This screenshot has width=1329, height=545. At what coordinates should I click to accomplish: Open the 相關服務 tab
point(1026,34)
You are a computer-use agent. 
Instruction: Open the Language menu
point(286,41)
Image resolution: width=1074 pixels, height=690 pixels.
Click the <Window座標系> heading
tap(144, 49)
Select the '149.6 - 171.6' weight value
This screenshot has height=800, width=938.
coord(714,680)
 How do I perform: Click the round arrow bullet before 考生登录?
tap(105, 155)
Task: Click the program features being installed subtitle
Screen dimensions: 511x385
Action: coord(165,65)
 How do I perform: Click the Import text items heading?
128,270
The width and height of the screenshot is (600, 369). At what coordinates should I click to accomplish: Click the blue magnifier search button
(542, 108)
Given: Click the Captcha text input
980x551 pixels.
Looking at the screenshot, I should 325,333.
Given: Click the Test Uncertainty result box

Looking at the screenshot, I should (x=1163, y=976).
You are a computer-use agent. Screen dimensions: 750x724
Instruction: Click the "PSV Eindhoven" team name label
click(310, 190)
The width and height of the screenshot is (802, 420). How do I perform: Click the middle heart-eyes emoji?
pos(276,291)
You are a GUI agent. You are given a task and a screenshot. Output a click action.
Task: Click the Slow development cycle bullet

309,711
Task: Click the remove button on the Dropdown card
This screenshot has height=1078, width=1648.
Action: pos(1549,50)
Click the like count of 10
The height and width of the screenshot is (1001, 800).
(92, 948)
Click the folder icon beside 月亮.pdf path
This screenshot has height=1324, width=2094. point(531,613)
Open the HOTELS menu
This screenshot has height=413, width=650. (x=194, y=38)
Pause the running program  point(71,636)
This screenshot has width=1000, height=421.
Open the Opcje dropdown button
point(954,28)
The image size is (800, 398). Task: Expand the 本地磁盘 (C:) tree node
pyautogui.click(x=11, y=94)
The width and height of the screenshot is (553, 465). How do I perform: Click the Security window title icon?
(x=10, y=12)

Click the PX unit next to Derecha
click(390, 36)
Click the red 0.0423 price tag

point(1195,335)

DIRECTIONS: Copy the data from its start through the line containing "pyautogui.click(x=11, y=94)", changing every "heading" to "title" and keeping the rest the same.

ANSWER TO THE TASK:
This screenshot has width=1329, height=545. At what coordinates should I click to accomplish: Open the 相關服務 tab
point(1026,34)
You are a computer-use agent. 
Instruction: Open the Language menu
point(286,41)
Image resolution: width=1074 pixels, height=690 pixels.
Click the <Window座標系> title
tap(144, 49)
Select the '149.6 - 171.6' weight value
This screenshot has height=800, width=938.
coord(714,680)
 How do I perform: Click the round arrow bullet before 考生登录?
tap(105, 155)
Task: Click the program features being installed subtitle
Screen dimensions: 511x385
Action: coord(165,65)
 How do I perform: Click the Import text items title?
128,270
The width and height of the screenshot is (600, 369). At what coordinates should I click to accomplish: Click the blue magnifier search button
(542, 108)
Given: Click the Captcha text input
980x551 pixels.
Looking at the screenshot, I should 325,333.
Given: Click the Test Uncertainty result box

Looking at the screenshot, I should (x=1163, y=976).
You are a computer-use agent. Screen dimensions: 750x724
Instruction: Click the "PSV Eindhoven" team name label
click(310, 190)
The width and height of the screenshot is (802, 420). How do I perform: Click the middle heart-eyes emoji?
pos(276,291)
You are a GUI agent. You are given a task and a screenshot. Output a click action.
Task: Click the Slow development cycle bullet

309,711
Task: Click the remove button on the Dropdown card
This screenshot has height=1078, width=1648.
Action: pos(1549,50)
Click the like count of 10
The height and width of the screenshot is (1001, 800).
(92, 948)
Click the folder icon beside 月亮.pdf path
This screenshot has height=1324, width=2094. point(531,613)
Open the HOTELS menu
This screenshot has height=413, width=650. (x=194, y=38)
Pause the running program  point(71,636)
This screenshot has width=1000, height=421.
Open the Opcje dropdown button
point(954,28)
The image size is (800, 398). Task: Expand the 本地磁盘 (C:) tree node
pyautogui.click(x=11, y=94)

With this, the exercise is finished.